TRY IT: Would you please copy every line below that includes the string "will"?

DATA SUPPLIED:
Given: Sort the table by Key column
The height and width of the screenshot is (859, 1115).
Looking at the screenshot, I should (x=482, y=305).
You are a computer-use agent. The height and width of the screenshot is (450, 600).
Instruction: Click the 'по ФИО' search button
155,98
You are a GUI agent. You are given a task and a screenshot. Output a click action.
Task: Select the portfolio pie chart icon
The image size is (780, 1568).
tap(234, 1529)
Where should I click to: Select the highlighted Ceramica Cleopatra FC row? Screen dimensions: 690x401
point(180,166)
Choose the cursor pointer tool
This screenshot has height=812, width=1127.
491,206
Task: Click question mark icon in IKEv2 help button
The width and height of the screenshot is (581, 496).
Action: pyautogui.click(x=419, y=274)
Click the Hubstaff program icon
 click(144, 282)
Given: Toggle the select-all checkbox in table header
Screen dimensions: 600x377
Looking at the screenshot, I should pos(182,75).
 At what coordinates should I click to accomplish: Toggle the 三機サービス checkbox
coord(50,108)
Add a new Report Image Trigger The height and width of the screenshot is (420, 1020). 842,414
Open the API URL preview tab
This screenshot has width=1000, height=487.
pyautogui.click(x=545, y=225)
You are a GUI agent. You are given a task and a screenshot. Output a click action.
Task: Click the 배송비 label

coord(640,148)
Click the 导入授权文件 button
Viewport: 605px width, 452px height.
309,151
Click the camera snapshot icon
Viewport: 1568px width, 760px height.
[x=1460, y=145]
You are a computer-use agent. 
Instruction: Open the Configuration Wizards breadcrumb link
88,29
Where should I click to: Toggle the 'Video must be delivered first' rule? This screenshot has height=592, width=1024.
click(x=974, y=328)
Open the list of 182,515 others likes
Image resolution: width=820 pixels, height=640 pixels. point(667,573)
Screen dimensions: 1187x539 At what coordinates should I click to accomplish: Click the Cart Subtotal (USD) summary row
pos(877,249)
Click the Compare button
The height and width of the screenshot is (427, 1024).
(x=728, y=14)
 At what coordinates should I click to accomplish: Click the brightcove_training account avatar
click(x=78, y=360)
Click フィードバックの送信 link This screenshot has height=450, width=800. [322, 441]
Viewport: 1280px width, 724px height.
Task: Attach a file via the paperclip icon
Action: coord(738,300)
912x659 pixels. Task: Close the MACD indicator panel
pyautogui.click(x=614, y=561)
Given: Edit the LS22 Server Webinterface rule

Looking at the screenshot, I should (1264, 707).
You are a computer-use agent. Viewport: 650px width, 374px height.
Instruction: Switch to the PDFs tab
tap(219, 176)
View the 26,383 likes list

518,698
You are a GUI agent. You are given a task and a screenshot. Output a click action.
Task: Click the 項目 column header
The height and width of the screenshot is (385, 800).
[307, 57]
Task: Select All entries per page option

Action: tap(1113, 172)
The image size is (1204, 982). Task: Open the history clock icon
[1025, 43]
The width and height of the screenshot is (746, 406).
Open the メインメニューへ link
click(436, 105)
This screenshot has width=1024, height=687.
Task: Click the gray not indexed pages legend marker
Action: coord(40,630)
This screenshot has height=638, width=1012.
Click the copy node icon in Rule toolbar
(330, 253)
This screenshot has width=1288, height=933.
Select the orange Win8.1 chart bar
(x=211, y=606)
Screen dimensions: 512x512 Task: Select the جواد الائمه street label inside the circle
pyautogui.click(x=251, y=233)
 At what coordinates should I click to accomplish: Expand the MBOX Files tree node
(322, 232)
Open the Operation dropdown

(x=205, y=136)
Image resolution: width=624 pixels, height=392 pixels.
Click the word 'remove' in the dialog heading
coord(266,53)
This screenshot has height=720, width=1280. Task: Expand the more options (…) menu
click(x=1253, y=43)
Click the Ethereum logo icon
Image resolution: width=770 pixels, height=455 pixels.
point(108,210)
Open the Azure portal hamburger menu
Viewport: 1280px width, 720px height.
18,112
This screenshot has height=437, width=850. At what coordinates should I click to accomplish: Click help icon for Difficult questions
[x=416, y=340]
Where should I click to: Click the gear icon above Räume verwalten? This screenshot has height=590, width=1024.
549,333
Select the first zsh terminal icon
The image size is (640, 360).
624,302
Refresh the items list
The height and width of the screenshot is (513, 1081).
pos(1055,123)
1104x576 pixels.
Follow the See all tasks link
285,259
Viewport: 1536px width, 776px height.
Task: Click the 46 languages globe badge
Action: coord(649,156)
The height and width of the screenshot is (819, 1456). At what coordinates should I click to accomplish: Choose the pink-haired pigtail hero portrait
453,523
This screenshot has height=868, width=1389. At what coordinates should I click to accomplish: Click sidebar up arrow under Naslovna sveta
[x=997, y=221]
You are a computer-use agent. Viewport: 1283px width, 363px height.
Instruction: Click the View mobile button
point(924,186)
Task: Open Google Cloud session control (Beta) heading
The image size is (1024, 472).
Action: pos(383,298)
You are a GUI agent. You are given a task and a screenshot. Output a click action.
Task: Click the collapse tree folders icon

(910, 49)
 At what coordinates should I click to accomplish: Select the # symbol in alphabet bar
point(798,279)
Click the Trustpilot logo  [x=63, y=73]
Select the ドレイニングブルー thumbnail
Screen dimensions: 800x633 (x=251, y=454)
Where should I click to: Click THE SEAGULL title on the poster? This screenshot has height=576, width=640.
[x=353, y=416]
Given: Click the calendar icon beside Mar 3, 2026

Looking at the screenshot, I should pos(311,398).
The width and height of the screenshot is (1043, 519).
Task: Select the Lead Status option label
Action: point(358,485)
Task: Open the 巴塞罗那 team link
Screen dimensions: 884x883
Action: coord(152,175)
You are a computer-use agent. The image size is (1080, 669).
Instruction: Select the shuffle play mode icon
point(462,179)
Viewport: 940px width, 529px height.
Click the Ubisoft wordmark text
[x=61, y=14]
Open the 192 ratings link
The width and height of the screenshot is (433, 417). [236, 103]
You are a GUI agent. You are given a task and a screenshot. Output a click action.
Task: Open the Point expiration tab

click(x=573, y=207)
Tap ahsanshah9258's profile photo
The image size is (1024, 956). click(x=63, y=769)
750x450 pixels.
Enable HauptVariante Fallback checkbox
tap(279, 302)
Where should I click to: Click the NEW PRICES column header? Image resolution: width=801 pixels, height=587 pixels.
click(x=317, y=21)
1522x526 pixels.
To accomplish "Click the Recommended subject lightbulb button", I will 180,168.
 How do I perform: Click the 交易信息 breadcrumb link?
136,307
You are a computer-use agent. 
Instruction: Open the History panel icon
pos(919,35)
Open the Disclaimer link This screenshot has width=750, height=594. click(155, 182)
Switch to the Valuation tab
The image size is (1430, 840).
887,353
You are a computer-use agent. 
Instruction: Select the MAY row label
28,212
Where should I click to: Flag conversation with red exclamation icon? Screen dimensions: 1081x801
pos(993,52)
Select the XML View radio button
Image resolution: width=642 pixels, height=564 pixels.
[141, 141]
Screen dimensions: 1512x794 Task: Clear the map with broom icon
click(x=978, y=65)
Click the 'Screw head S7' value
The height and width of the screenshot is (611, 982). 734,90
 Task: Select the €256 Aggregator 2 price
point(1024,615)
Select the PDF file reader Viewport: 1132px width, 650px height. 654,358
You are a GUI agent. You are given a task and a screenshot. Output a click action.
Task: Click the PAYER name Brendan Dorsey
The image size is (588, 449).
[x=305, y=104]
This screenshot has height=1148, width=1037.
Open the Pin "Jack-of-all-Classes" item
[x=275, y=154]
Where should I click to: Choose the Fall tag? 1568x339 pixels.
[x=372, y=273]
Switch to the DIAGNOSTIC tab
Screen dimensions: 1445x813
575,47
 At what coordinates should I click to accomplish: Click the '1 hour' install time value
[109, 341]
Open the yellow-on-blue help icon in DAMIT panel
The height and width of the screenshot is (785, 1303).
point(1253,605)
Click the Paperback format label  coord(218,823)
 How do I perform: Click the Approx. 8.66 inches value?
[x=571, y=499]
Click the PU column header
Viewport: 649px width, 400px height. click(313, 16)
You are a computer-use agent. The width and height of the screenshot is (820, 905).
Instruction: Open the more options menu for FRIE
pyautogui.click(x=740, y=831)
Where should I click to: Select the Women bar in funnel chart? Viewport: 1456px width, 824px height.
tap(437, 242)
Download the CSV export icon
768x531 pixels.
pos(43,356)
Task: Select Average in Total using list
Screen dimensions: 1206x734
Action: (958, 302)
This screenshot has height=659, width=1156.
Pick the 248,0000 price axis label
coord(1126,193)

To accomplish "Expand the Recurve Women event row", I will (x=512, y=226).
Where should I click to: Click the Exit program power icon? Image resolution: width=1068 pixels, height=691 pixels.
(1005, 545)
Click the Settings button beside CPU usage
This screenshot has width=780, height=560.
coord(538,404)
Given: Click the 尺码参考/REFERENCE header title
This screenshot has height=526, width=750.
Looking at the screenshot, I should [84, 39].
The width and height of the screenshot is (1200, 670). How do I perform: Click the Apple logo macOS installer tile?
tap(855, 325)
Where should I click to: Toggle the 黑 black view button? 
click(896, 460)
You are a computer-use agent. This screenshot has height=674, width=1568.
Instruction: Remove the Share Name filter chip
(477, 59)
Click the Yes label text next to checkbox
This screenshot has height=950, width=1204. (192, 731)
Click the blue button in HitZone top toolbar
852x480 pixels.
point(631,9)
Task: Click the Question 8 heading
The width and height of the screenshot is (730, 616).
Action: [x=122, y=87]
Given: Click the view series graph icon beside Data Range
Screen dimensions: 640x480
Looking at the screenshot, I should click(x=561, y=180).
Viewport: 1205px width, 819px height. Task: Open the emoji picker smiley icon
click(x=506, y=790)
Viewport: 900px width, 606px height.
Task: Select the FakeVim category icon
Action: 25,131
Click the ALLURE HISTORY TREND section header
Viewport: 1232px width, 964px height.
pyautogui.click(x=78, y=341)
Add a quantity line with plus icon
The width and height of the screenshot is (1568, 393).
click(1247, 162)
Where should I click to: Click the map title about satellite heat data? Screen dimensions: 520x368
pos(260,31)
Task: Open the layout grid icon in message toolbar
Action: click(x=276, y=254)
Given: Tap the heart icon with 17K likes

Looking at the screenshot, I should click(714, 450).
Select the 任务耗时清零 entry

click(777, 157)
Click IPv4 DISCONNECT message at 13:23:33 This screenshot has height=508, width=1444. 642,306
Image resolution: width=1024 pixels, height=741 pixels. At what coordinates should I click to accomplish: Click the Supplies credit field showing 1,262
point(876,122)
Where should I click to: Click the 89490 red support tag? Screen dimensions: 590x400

THE ANSWER:
To accomplish "Click the Recommended subject lightbulb button", I will 180,168.
To accomplish "Expand the Recurve Women event row", I will (x=512, y=226).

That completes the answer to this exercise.